As an example, staining using ABC system is described below. If recommended procedure after secondary antibody reaction is indicated by ABC kit supplier, please follow the recommended procedure.
1) Deparaffinize sections by xylene, and hydrate by using series of ethanol solutions.
2) Wash sections with DW for over 5 min.
3) Denature the endogenous peroxidase by using 0.3 to 1.0% H2O2 solution.
4) Rinse the section with DW for 5 min and incubate for 5 min in PBS two times.
5) Coat entire tissue sections with blocking solution, and incubate for 30 minutes at room temperature in a humid chamber. There is no limitation of the species of blocking agents.
6) Dilute primary antibody by one of three solutions of IMMUNO SHOT Immunostaining to the concentration recommended by supplier.
7) After removal of blocking solution from sections, apply diluted primary antibody solution, and incubate for 1 hours at RT or overnight at 4C in humid chamber. Incubation time varies from antibody to antibody.
8) Wash sections with PBS for 5 min three times.
9) Dilute biotinized secondary antibody by one of three solutions of IMMUNO SHOT Immunostaining according to dilution factor recommended by supplier.
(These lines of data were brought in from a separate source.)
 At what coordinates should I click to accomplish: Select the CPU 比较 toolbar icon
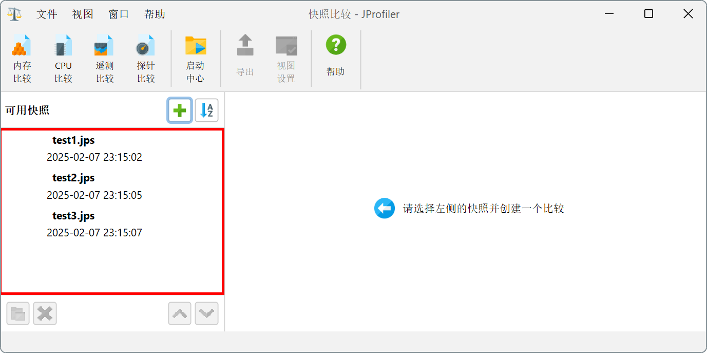click(x=63, y=59)
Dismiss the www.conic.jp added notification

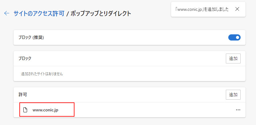click(237, 9)
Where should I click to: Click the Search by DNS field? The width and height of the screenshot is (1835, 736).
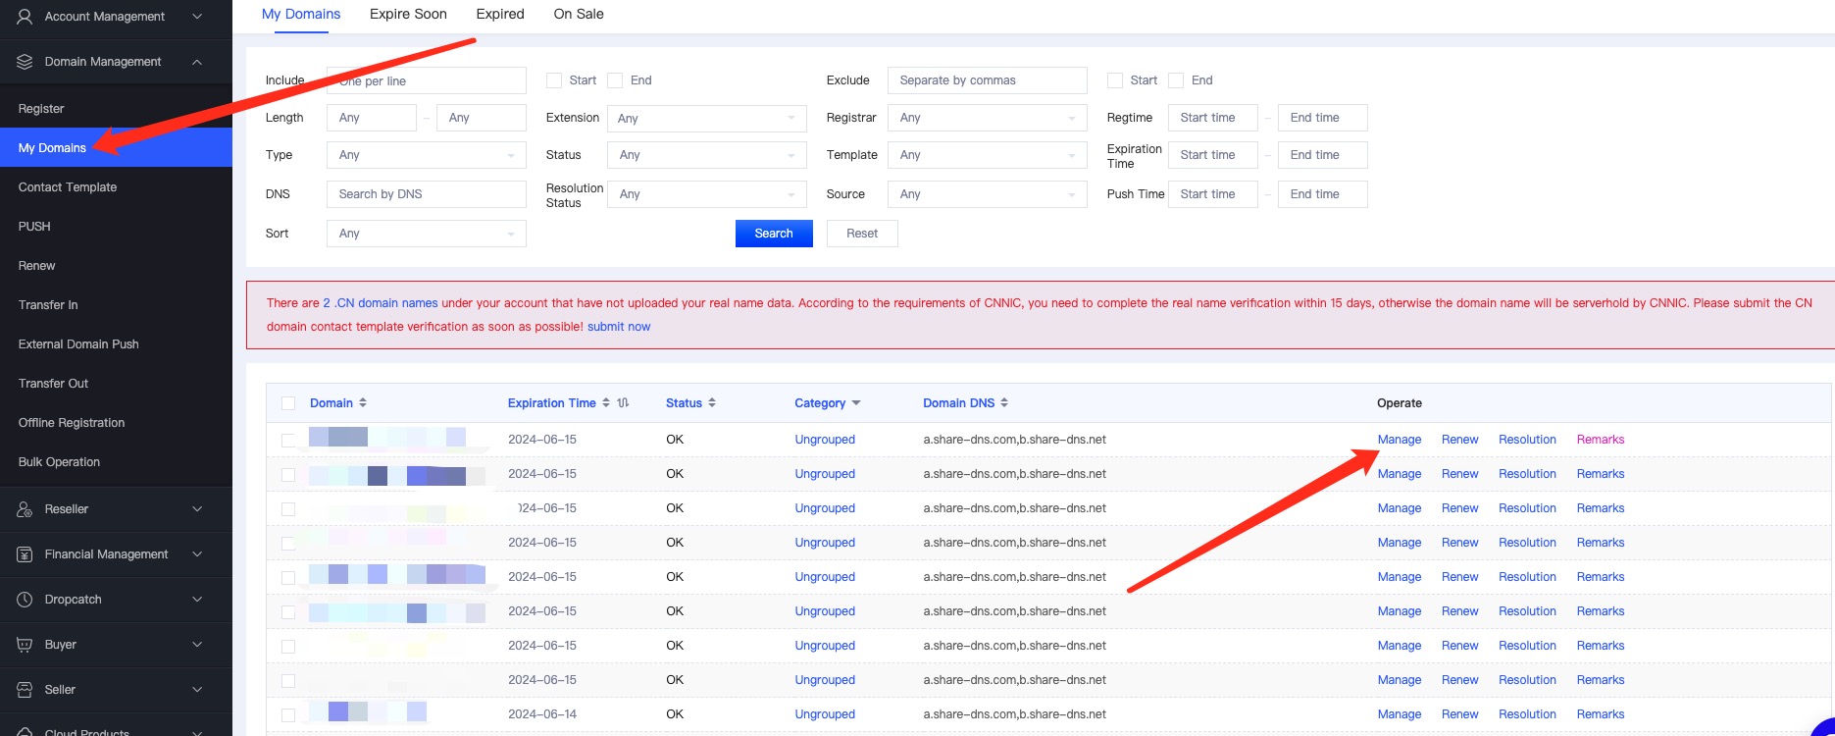[426, 194]
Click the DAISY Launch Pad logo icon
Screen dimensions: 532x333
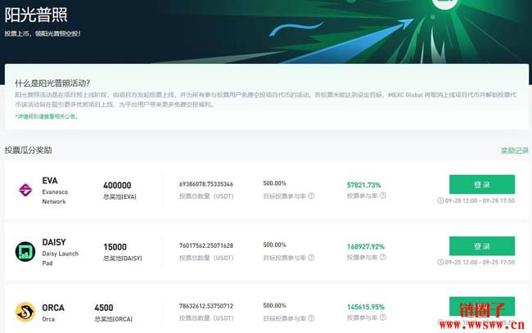tap(25, 251)
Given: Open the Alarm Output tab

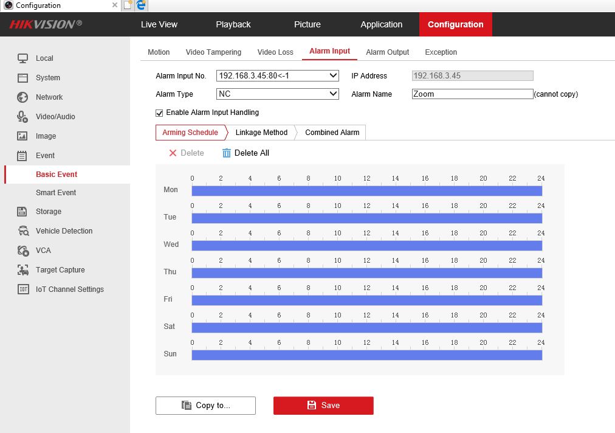Looking at the screenshot, I should pyautogui.click(x=387, y=52).
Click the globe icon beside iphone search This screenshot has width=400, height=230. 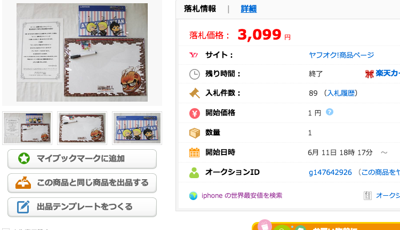click(194, 196)
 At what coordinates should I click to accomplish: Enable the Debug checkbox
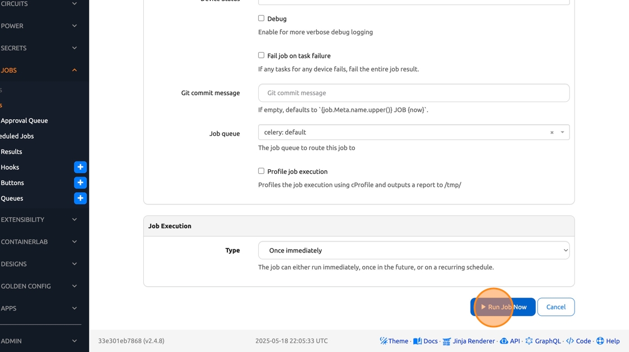[x=261, y=19]
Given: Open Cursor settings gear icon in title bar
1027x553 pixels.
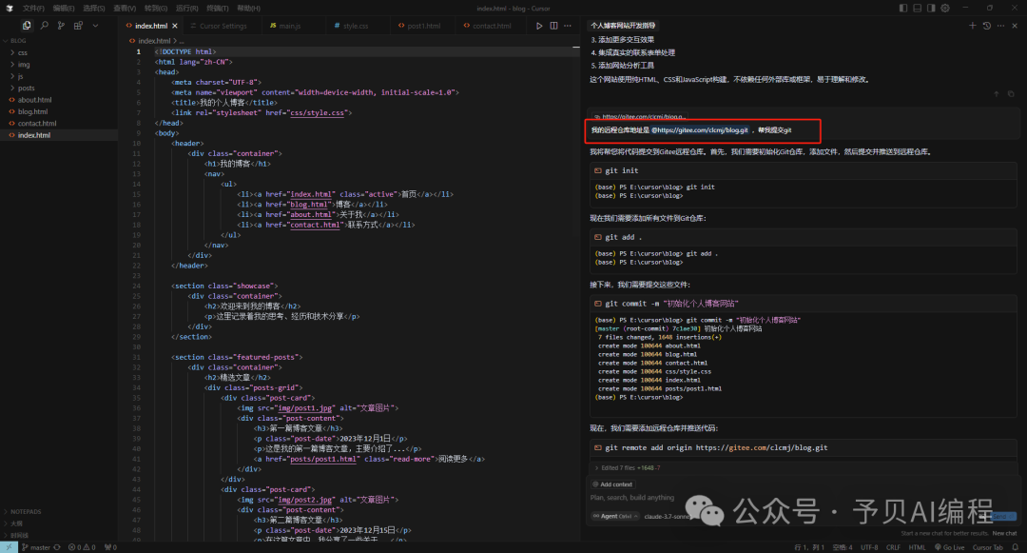Looking at the screenshot, I should [943, 8].
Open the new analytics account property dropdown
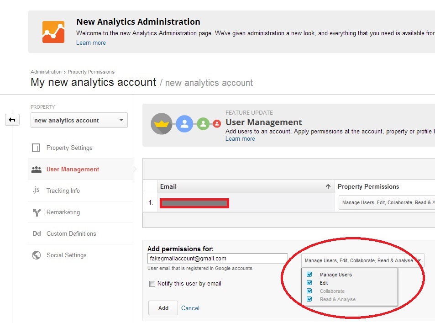 pyautogui.click(x=79, y=121)
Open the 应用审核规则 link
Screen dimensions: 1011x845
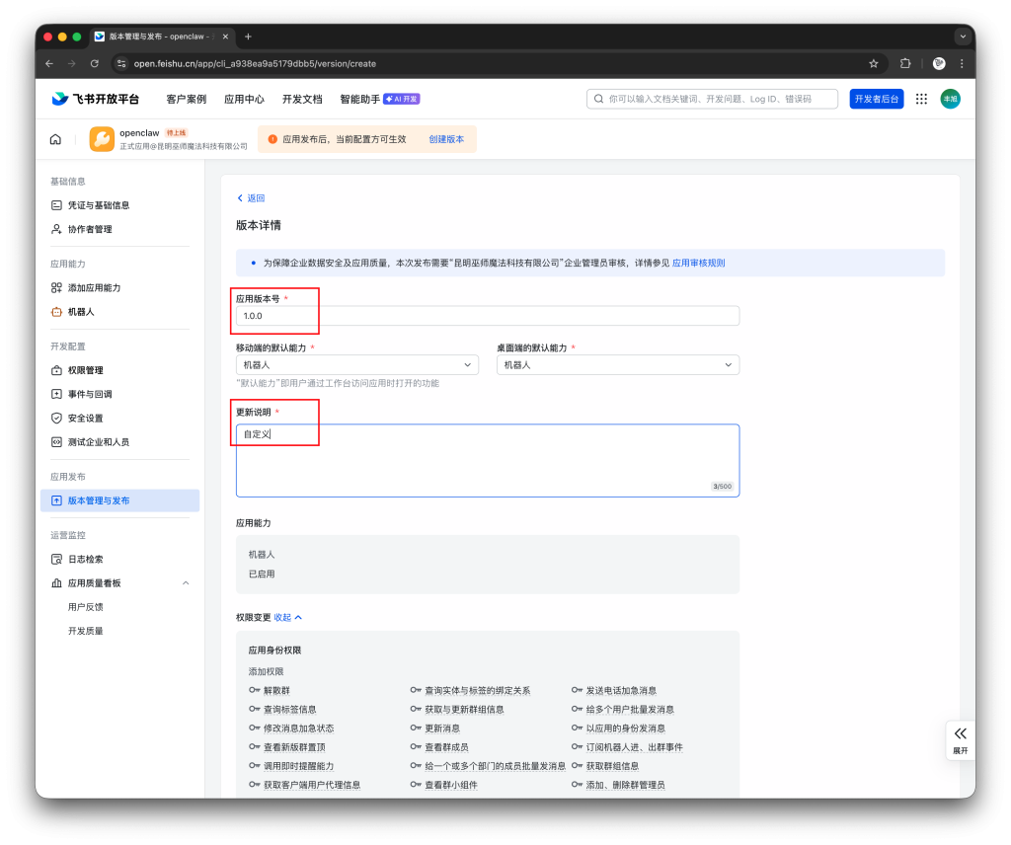700,262
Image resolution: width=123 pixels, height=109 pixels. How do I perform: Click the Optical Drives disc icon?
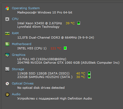(7, 84)
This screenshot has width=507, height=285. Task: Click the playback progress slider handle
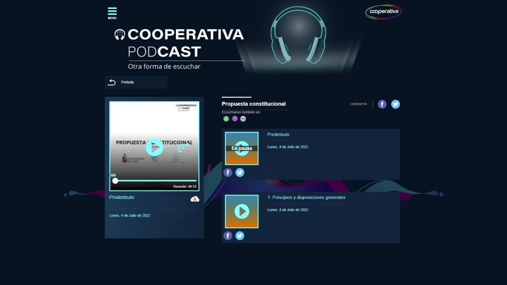[116, 181]
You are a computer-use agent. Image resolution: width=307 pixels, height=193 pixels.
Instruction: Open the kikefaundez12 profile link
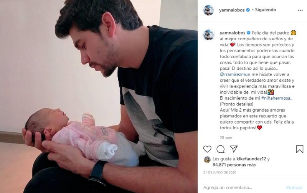pos(251,159)
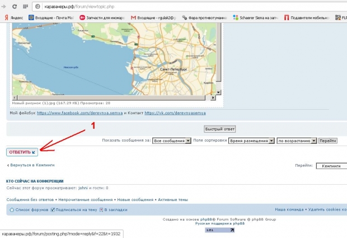The width and height of the screenshot is (347, 238).
Task: Follow the Вернуться в Кемпинги link
Action: tap(31, 166)
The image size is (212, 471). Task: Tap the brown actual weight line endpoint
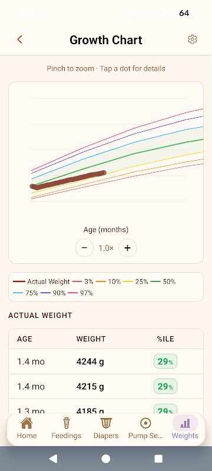point(104,173)
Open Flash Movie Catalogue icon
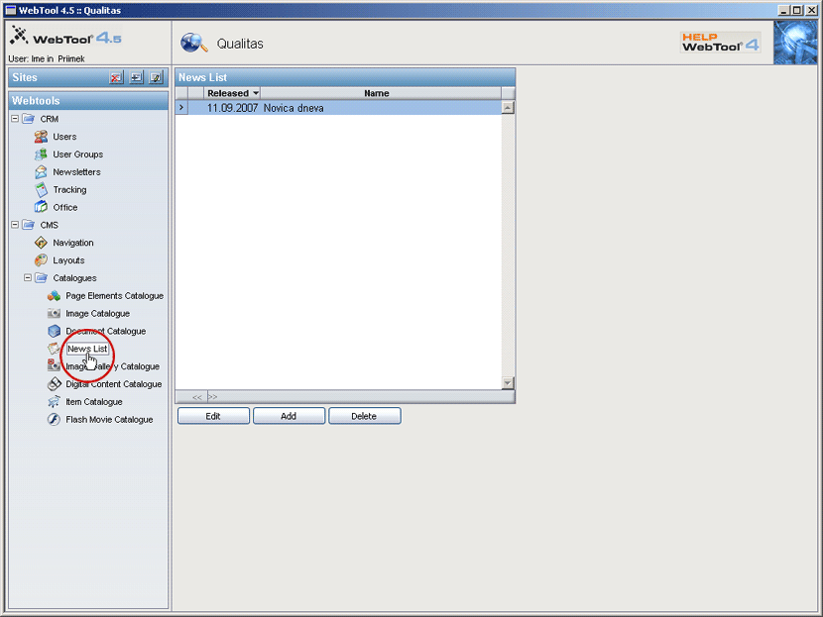823x617 pixels. click(55, 420)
10) Apply diluted biotinized secondary antibody solution, and incubate for 30 min in humid chamber. Then, wash sections with PBS for 5 min three times. (it is recommended to prepare avidin-biotin-peroxidase complex solution during this incubation time)
11) Apply the complex solution to the sections, and incubate for 30 min in humid chamber.
12) Wash sections with PBS for 5 min three times, and incubate with chromatic substrate solutions.
13) Terminate reaction and mount the section using mounting medium. Observe by microscope.
To be used for research only. DO NOT use for human gene therapy or clinical diagnosis.